On the heels of Jesus' words about his impending torture and death, he encounters a blind beggar. Here is the victorious healing, the supernatural sign. But see how the beggar cries out in his desperate condition, in spite of opposition from the crowd. The people see themselves as part of a victory procession, a royal parade toward coronation -- little do they know what Jesus' throne will actually be and what crown he will actually wear -- and the last thing they want to be bothered with is the spectacle of a blind man who wants attention. In subtle and obvious ways, we put our suffering out of sight so we don't have to deal with it. The aging go to nursing homes; the dead go to funeral homes; the sick stay home from work; we don't talk about depression in polite company; we all pop pills to take the edge off our pain, and when we get addicted to our painkillers we hide away in rehab centers. But Jesus stops the parade and summons the blind man, in fact commands the people to deal with his blindness directly by guiding him to Jesus.

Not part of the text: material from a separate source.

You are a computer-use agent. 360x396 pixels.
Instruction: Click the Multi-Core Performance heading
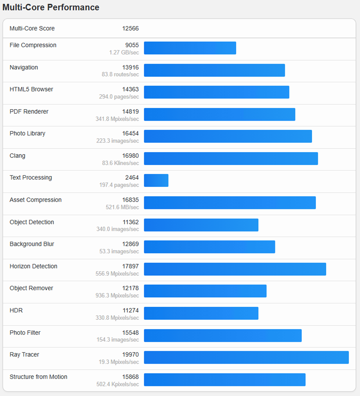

What to do with these verses? The place to start is sitting by the road, watching what looks to us like a victorious parade passing by. Have you experienced life this way? Everyone else seems to have their act together. They are successfully following a victorious Messiah en route to his coronation, and there you sit in your blindness, in your suffering, in your incapacity. Don't accept the illusion that this is a victory parade, from glory into glory. Realize the nature of the Love that is passing by -- that Jesus goes to the cross for this deluded multitude, and for the sake of the city that will approve of his crucifixion, as well as for you. Cry out to Jesus in the place of your suffering, and don't let the crowd's misconceptions silence you. "Jesus, Son of David, have mercy on me!" He will not fail to hear your cries. He may use your suffering to confront those who simply want to march up to Jerusalem for a party. He will enter into your suffering and stand with you in compassion. And he will bring healing, because he loves you. In that, in the healing, he will invite you to enter into suffering -- not just your own, but others' -- and stand with a broken world in love.